What the task requires
Could you output exactly the lines from the one containing "Screen dimensions: 444x250" through the end of the records below, and nothing more?
____________________
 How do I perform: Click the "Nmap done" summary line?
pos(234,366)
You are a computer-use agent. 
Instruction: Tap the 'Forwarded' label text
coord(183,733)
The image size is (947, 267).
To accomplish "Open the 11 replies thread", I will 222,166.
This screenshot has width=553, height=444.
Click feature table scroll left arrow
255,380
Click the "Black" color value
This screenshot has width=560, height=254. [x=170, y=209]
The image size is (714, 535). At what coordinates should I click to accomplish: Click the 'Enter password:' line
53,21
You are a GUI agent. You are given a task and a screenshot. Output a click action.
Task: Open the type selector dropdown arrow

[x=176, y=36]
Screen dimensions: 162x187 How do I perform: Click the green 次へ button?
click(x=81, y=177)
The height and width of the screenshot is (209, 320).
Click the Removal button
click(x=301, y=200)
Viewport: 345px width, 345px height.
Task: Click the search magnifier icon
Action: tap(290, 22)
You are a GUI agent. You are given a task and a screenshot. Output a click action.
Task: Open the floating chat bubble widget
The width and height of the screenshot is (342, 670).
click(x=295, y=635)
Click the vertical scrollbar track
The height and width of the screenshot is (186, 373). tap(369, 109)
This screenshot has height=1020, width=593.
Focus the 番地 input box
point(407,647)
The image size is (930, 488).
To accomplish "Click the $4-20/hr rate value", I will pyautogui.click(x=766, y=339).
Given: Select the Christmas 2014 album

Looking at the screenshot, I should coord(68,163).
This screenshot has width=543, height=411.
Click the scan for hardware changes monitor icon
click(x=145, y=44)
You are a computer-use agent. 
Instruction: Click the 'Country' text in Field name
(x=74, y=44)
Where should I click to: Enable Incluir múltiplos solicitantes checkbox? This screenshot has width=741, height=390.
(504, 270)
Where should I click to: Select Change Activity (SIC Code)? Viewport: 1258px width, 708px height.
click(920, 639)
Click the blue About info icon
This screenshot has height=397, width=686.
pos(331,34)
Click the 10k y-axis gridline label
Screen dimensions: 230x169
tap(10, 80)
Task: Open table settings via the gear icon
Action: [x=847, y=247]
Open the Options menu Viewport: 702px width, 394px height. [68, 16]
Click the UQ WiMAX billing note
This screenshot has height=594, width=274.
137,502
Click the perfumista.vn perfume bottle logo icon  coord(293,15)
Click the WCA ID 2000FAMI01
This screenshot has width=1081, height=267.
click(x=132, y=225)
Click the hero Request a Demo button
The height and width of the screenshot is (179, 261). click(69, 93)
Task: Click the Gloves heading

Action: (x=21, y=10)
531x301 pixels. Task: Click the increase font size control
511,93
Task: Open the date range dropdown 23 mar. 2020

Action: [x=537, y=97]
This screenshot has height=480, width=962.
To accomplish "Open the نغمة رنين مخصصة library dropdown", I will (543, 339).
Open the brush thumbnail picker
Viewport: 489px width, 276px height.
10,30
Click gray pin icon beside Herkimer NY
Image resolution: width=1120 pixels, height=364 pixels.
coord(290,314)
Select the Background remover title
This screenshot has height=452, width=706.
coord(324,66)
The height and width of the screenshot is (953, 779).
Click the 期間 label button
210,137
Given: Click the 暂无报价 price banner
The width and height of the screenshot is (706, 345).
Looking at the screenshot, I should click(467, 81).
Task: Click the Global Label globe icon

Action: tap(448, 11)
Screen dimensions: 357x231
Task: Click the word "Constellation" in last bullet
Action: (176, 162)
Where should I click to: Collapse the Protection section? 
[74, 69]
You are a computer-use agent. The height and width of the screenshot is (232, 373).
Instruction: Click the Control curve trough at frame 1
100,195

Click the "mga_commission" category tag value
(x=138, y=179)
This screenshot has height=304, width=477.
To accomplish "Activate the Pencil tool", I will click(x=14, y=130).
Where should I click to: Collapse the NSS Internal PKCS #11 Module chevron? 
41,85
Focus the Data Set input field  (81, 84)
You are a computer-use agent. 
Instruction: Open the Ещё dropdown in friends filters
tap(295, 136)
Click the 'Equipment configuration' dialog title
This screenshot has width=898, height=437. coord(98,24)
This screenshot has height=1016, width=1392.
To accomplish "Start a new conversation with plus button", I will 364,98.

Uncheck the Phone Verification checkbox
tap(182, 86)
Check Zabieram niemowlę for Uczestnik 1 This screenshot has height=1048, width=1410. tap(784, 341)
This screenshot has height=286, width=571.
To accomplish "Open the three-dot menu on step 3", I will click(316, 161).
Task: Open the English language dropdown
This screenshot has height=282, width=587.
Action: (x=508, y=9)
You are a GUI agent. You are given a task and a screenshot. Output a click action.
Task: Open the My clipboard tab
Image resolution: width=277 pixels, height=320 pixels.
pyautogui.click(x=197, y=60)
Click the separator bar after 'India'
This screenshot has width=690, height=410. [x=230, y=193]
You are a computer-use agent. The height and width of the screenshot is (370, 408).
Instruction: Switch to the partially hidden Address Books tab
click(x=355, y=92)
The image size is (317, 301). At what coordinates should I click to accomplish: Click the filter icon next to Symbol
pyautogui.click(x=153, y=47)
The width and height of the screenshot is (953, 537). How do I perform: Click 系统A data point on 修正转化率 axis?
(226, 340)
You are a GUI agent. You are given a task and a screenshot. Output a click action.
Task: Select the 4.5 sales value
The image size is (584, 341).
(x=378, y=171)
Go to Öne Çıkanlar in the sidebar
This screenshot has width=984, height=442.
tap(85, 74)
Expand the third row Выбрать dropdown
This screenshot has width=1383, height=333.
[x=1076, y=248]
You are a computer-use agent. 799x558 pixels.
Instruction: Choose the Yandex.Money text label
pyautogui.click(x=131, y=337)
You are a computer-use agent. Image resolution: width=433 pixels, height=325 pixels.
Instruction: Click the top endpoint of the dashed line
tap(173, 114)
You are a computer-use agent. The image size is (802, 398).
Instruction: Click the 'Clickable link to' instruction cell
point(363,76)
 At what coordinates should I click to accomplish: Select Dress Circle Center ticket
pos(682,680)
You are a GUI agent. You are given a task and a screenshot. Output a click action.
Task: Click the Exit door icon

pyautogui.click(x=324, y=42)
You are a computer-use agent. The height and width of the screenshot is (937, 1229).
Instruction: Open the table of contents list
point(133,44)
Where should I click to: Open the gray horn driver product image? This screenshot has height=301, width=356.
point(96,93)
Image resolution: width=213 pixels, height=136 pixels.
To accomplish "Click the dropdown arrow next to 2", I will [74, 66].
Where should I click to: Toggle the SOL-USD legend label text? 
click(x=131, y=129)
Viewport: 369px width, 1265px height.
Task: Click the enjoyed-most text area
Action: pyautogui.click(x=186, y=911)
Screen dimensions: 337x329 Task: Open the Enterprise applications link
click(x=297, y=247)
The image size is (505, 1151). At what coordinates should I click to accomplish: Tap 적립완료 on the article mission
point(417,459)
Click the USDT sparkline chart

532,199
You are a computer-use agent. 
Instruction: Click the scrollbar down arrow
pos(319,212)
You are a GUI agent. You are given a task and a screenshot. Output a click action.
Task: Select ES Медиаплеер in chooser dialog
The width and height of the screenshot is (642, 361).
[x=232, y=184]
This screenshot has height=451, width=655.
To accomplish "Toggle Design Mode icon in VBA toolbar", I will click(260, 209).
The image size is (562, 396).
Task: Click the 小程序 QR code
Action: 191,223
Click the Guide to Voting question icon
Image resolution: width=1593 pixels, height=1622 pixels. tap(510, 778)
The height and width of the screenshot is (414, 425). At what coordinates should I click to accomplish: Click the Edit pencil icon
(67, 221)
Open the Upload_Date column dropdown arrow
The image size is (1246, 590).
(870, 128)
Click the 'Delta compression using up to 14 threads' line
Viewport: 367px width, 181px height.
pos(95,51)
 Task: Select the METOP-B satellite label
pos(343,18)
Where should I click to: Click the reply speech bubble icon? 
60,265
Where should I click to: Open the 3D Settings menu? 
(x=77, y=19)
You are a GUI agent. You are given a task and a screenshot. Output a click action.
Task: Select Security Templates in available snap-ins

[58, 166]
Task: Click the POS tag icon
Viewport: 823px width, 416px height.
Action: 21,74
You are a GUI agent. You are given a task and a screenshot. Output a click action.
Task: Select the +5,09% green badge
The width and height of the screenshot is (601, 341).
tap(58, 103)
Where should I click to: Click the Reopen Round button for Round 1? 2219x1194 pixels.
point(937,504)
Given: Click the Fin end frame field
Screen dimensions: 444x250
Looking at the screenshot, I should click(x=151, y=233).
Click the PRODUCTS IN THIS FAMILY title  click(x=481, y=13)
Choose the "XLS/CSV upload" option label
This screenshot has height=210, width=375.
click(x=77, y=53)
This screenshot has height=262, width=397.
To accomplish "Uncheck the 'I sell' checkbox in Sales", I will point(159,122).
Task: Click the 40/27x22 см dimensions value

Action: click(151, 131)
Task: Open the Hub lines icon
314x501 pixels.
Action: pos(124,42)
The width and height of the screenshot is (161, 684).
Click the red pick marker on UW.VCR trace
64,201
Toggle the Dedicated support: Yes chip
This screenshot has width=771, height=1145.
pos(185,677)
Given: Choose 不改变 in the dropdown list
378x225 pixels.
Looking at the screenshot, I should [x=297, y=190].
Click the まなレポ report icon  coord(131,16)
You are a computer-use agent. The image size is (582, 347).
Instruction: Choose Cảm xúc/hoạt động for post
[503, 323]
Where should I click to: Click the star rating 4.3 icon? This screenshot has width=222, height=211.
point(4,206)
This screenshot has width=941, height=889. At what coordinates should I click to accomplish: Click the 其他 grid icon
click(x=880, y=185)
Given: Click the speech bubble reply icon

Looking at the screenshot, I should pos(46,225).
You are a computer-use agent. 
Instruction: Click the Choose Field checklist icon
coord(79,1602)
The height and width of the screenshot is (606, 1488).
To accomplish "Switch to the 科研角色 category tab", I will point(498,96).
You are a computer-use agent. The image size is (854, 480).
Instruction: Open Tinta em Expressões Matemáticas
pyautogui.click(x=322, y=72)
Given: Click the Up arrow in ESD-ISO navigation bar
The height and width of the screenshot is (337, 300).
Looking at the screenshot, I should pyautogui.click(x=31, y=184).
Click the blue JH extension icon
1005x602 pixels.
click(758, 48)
____________________
Reply
Screen dimensions: 444x250
Looking at the screenshot, I should click(x=151, y=233).
Click the PRODUCTS IN THIS FAMILY title  click(x=481, y=13)
Choose the "XLS/CSV upload" option label
This screenshot has height=210, width=375.
click(x=77, y=53)
This screenshot has height=262, width=397.
To accomplish "Uncheck the 'I sell' checkbox in Sales", I will point(159,122).
Task: Click the 40/27x22 см dimensions value

Action: click(151, 131)
Task: Open the Hub lines icon
314x501 pixels.
Action: pos(124,42)
The width and height of the screenshot is (161, 684).
Click the red pick marker on UW.VCR trace
64,201
Toggle the Dedicated support: Yes chip
This screenshot has width=771, height=1145.
pos(185,677)
Given: Choose 不改变 in the dropdown list
378x225 pixels.
Looking at the screenshot, I should [x=297, y=190].
Click the まなレポ report icon  coord(131,16)
You are a computer-use agent. The image size is (582, 347).
Instruction: Choose Cảm xúc/hoạt động for post
[503, 323]
Where should I click to: Click the star rating 4.3 icon? This screenshot has width=222, height=211.
point(4,206)
This screenshot has width=941, height=889. At what coordinates should I click to accomplish: Click the 其他 grid icon
click(x=880, y=185)
Given: Click the speech bubble reply icon

Looking at the screenshot, I should pos(46,225).
You are a computer-use agent. 
Instruction: Click the Choose Field checklist icon
coord(79,1602)
The height and width of the screenshot is (606, 1488).
To accomplish "Switch to the 科研角色 category tab", I will point(498,96).
You are a computer-use agent. The image size is (854, 480).
Instruction: Open Tinta em Expressões Matemáticas
pyautogui.click(x=322, y=72)
Given: Click the Up arrow in ESD-ISO navigation bar
The height and width of the screenshot is (337, 300).
Looking at the screenshot, I should pyautogui.click(x=31, y=184).
Click the blue JH extension icon
1005x602 pixels.
click(758, 48)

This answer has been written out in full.